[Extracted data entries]
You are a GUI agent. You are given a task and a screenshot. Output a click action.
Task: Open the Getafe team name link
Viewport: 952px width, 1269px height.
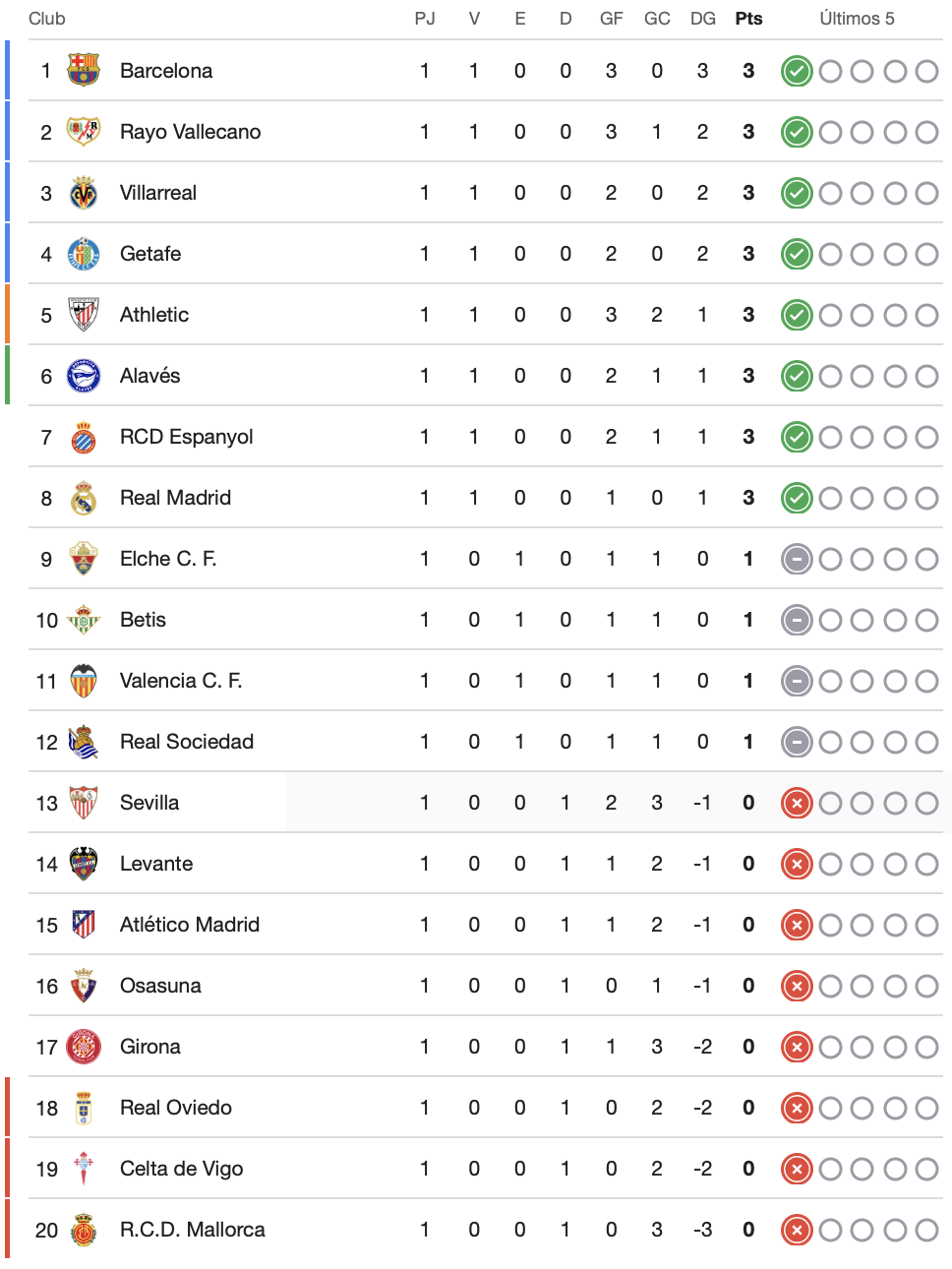click(150, 254)
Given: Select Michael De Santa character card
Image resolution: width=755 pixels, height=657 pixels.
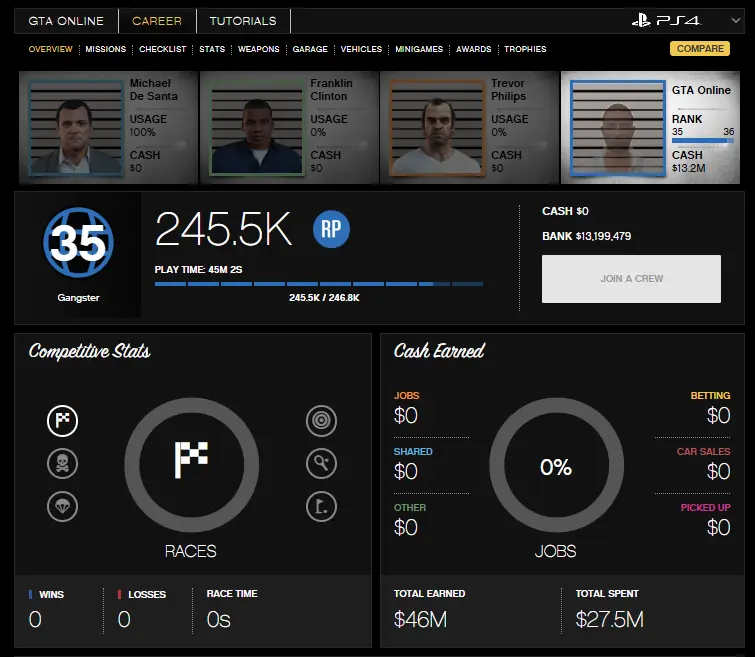Looking at the screenshot, I should coord(108,127).
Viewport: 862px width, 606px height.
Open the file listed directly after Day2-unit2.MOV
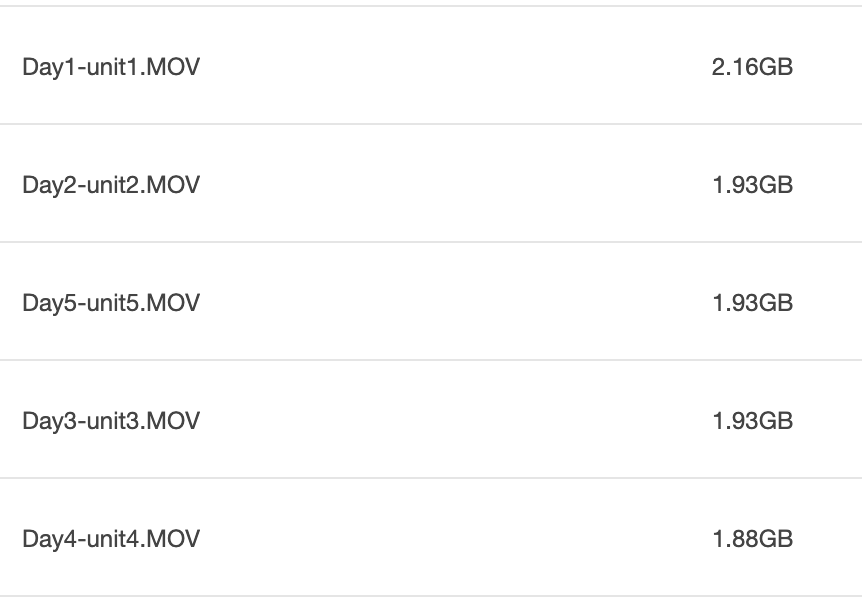point(111,303)
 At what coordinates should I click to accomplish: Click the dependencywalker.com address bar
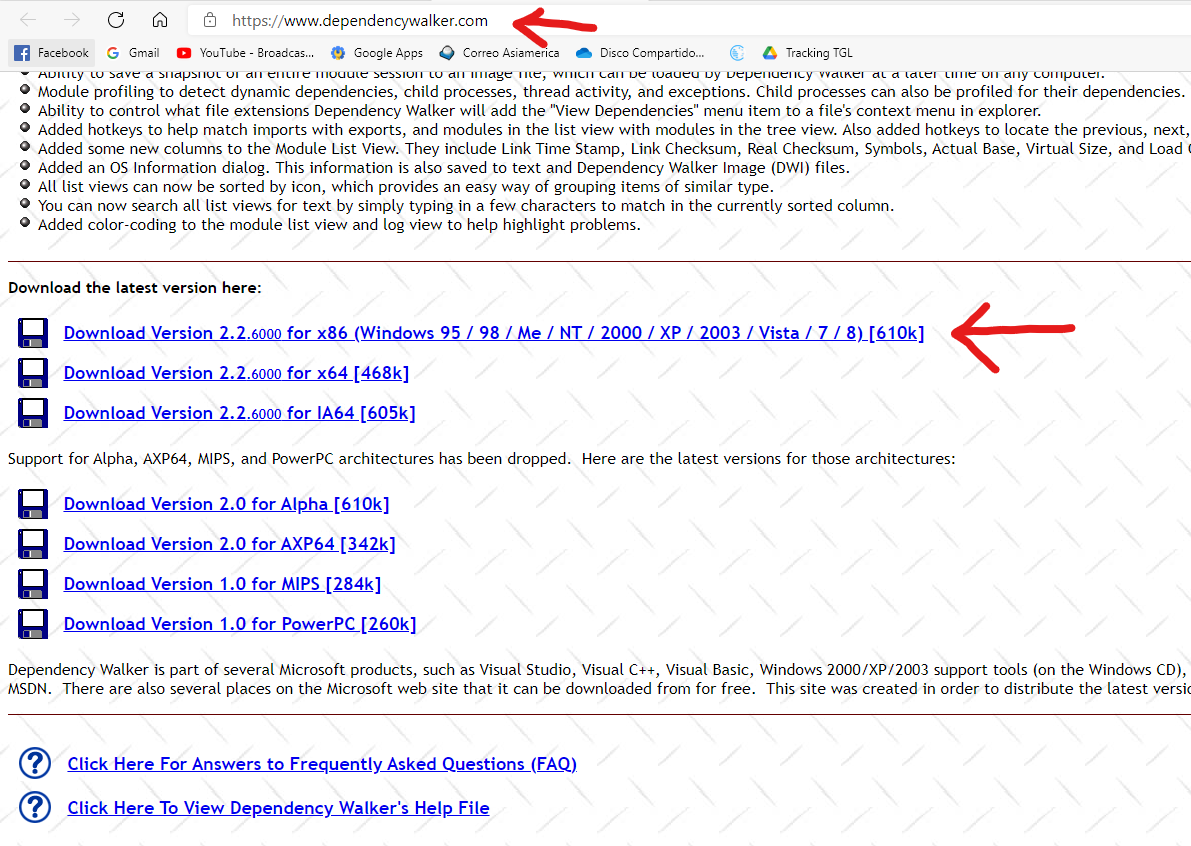[x=360, y=21]
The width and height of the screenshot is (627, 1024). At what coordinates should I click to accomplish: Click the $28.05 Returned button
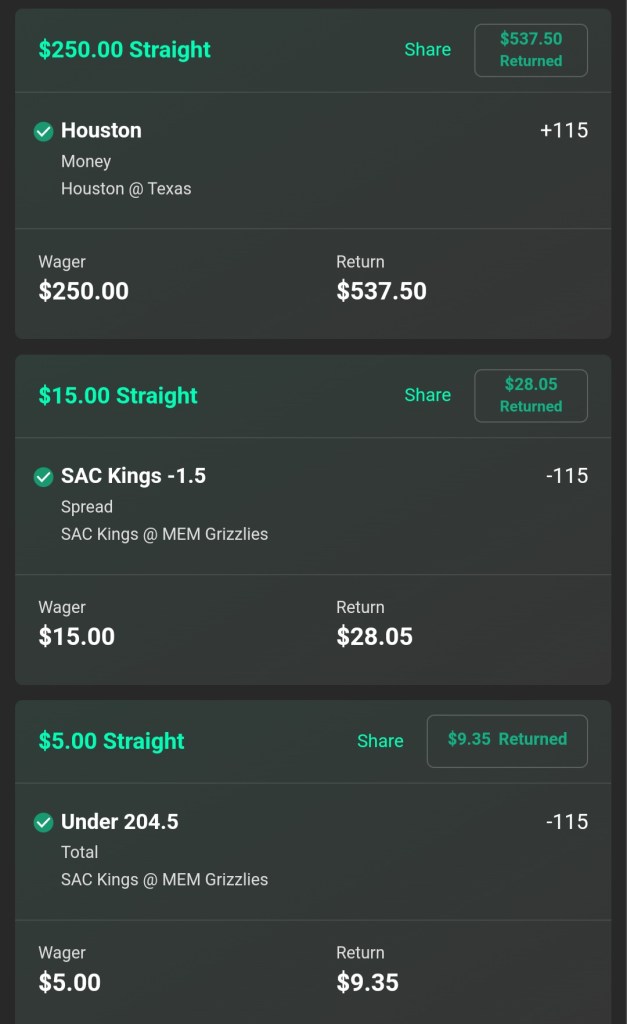(530, 396)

- _WHAT YOU HAVE TO DO_:
From the line containing "Viewport: 862px width, 606px height." through the last line of the entries, copy each line exactly and only those, skipping all pictures.

- _COMPLETED TASK_:
Viewport: 862px width, 606px height.
Open the file listed directly after Day2-unit2.MOV
point(111,303)
 At what coordinates should I click to accomplish: Click the dependencywalker.com address bar
[x=360, y=21]
The width and height of the screenshot is (627, 1024). At what coordinates should I click to accomplish: Click the $28.05 Returned button
(530, 396)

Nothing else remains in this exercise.